Hunt v. City of Markham, Ill., 219 F.3d 649, 652-53 (7th Cir. 2000) (emphasis in original) (internal citations omitted).
We determine that there was sufficient evidence for the jury to find that defendants discriminated against Russell on the basis of age. Russell established a prima facie case, introduced sufficient evidence for the jury to reject the defendants' reason for her termination, and produced additional evidence of age-based animus. See Reeves, 120 S.Ct. at 2112. This case was "based upon the accumulation of circumstantial evidence and the credibility determinations that were required.
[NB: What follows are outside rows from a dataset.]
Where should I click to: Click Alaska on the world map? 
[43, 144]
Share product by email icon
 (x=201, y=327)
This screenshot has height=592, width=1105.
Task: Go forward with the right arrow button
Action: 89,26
We conclude that `reasonable men could differ' about the presence of age discrimination, Boeing, 411 F.2d at 374, and we must thus reverse the district court's judgment [as a matter of law] and reinstate the jury's verdict." Normand, 927 F.2d at 864-65.
3. Willful Violation of the ADEA
The ADEA is willfully violated if the employer "acts in `reckless disregard' of the requirements of the ADEA." Normand, 927 F.2d at 865 (citing Trans World Airlines, Inc. v. Thurston, 469 U.S. 111, 128-29, 105 S.Ct. 613, 83 L.Ed.2d 523 (1985)). This test applies not only to cases in which there is formal discrimination, but also to cases in which the age factor is used on an informal, ad hoc basis. See Hazen Paper Co. v. Biggins, 507 U.S. 604, 616-17, 113 S.Ct. 1701, 123 L.Ed.2d 338 (1993). An employer who willfully violates the ADEA is subject to liquidated damages. See 29 U.S.C. § 626(b) (1999). "The Supreme Court has held that liquidated damages are a punitive sanction and should be reserved for the most egregious violations of the ADEA." Hansard v. Pepsi-Cola Metro. Bottling Co., 865 F.2d 1461, 1470 (5th Cir.), cert. denied, 493 U.S. 842, 110 S.Ct. 129 (1989) (citing Trans World Airlines, 469 U.S. at 125, 105 S.Ct. 613).
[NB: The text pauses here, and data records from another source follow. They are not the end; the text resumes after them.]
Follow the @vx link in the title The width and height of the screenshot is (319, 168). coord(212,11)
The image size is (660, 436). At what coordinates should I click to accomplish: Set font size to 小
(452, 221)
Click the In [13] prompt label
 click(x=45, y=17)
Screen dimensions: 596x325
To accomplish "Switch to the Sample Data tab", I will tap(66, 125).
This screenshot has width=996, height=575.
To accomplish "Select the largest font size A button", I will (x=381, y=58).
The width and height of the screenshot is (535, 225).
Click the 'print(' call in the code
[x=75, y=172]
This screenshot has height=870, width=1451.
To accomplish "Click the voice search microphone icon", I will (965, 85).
As we have discussed in Part III.B, supra, both sides presented evidence supporting their respective versions of the events. While the jury could quite reasonably find defendants violated the ADEA, we conclude that the same cannot be said for a willful violation. We do not find evidence in the record to support the jury's determination that defendants' conduct was such that it amounted to "reckless disregard." See Trans World Airlines, 469 U.S. at 127-28, 105 S.Ct. 613 (stating that simply knowing of the potential applicability of the ADEA does not meet the "reckless disregard" standard because it would be contrary to legislative intent by making every violation a willful violation); see also Smith v. Berry Co., 165 F.3d 390, 395 (5th Cir. 1999) (stating that there was sufficient evidence for the jury to conclude employer's actions were willful when plaintiff presented evidence of company memorandum that categorized employees by age); Burns v. Tex. City Refining, Inc., 890 F.2d 747, 751-52 (5th Cir. 1989) (finding a willful violation when plaintiff presented evidence that employer acted to terminate him because of his age and before his pension benefits vested); Powell v. Rockwell Int'l Corp., 788 F.2d 279, 287-88 (5th Cir. 1986) (affirming jury finding of willfulness in a case in which jury found that plaintiff was fired in retaliation for exercising his ADEA rights). As such, the jury finding of willfulness is not supported by sufficient evidence. Because the jury awarded Russell only back pay, and no liquidated damages, we do not disturb the jury's damage award.
For the above-stated reasons, the judgment of the district court is REVERSED in part and the case is REMANDED with instructions to reinstate the jury verdict as to a violation of the ADEA and damages. We AFFIRM the judgment of the district court as to a willful violation of the ADEA. Costs shall be borne by defendants.